Natalidad y control

La polémica en torno al control de natalidad, referido fundamentalmente a los países pobres, ha vuelto a saltar a la palestra. El último libro de Giovanni Sartori y Gianni Mazzoleni, La tierra explota, muestra que, aunque el malthusianismo haya quedado refutado, ese miedo a que nuestro planeta, un día, no dé abasto para alimentarnos a todos sirve aún para vender muchos libros, y más si se lanza algún dardo contra la Iglesia, por aquello del morbo. Escribe el profesor Lorda, de la Universidad de Navarra.

Juan Luis Lorda Alfa y Omega 29.V.03

Juan Luis Lorda

Por mucha buena voluntad...

        «Hay algo que no entiendo bien», me dijo. Es un buen estudiante universitario, con muchas ganas de aprender. Hace seis o siete meses, le dejé un libro sobre vida cristiana y, por sorpresa, se presentó para comentarlo. «Es sobre el sexto mandamiento», declaró, como tanteando el terreno. Le dejé que hablara. El libro trata de muchas otras cosas, pero éstas siempre causan más impacto. «Yo entiendo que el sexo se debe vivir dentro del matrimonio, y que un matrimonio cristiano no debe usar preservativos, pero en todos esos países del tercer mundo donde hay tanta superpoblación y tanto sida, ¿no es bueno que faciliten anticonceptivos y preservativos a la gente?»

------------------------------------------------

Instrucciones
A) Resume en dos oraciones el texto sobre el control de natalidad.
B) Reproduce el fragmento del texto sobre el control de natalidad desde "La polémica en" hasta "Universidad de Navarra.", ambos incluidos, cambiando "planeta" por "mundo".
El listado procede de otra fuente.

Datos proporcionados
------------------------------------------------

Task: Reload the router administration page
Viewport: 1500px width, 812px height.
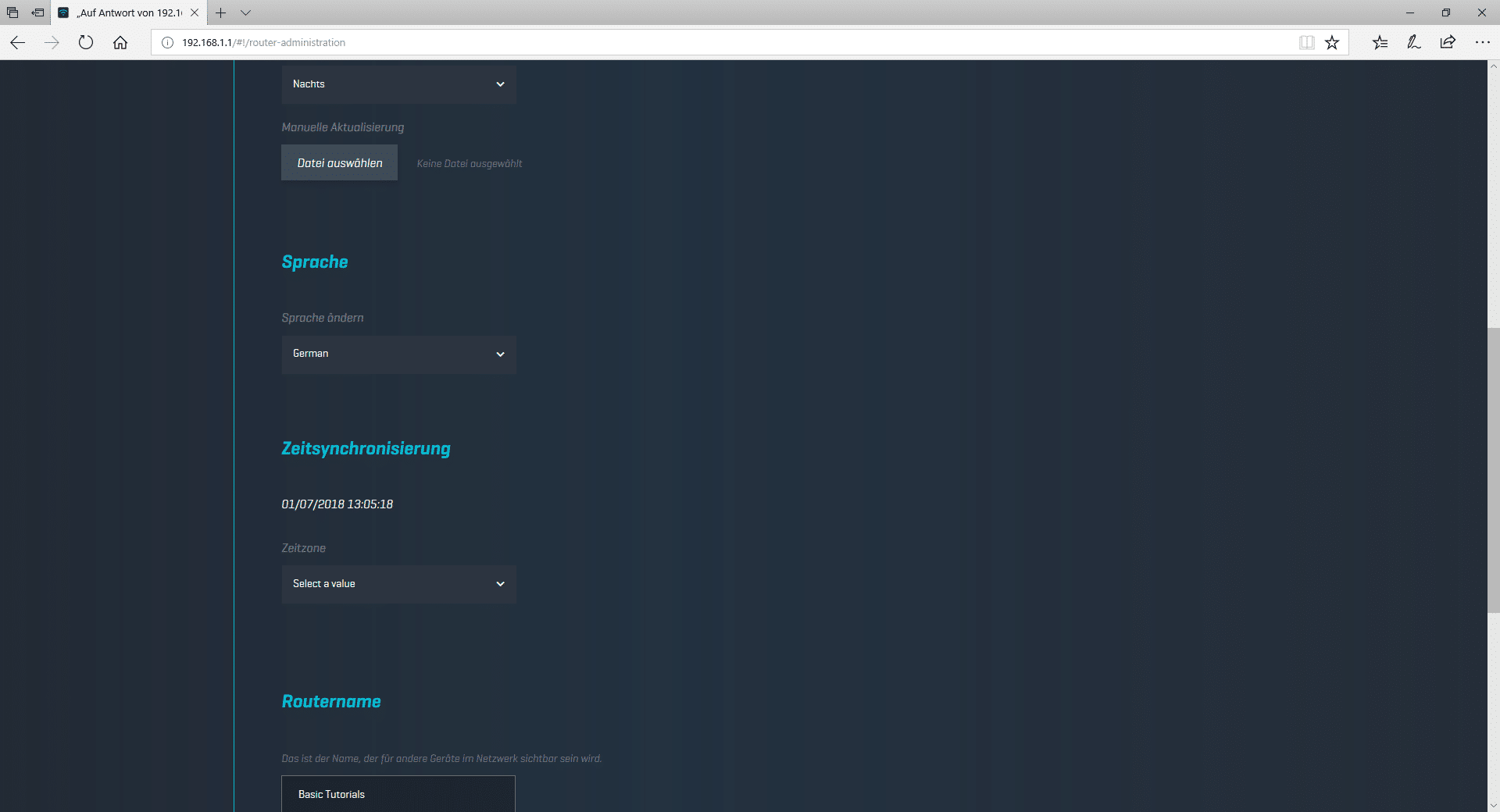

------------------------------------------------

Respuestas dadas
A) La polémica sobre el control de natalidad, referido sobre todo a los países pobres, ha vuelto a saltar a la palestra, y el libro La tierra explota, de Giovanni Sartori y Gianni Mazzoleni, muestra que, aunque el malthusianismo haya quedado refutado, el miedo a que el planeta no dé abasto para alimentarnos a todos aún sirve para vender muchos libros. Un estudiante universitario que había recibido un libro sobre vida cristiana se presenta para comentarlo y pregunta si no es bueno facilitar anticonceptivos y preservativos en los países del tercer mundo con tanta superpoblación y tanto sida.

B)
La polémica en torno al control de natalidad, referido fundamentalmente a los países pobres, ha vuelto a saltar a la palestra. El último libro de Giovanni Sartori y Gianni Mazzoleni, La tierra explota, muestra que, aunque el malthusianismo haya quedado refutado, ese miedo a que nuestro mundo, un día, no dé abasto para alimentarnos a todos sirve aún para vender muchos libros, y más si se lanza algún dardo contra la Iglesia, por aquello del morbo. Escribe el profesor Lorda, de la Universidad de Navarra.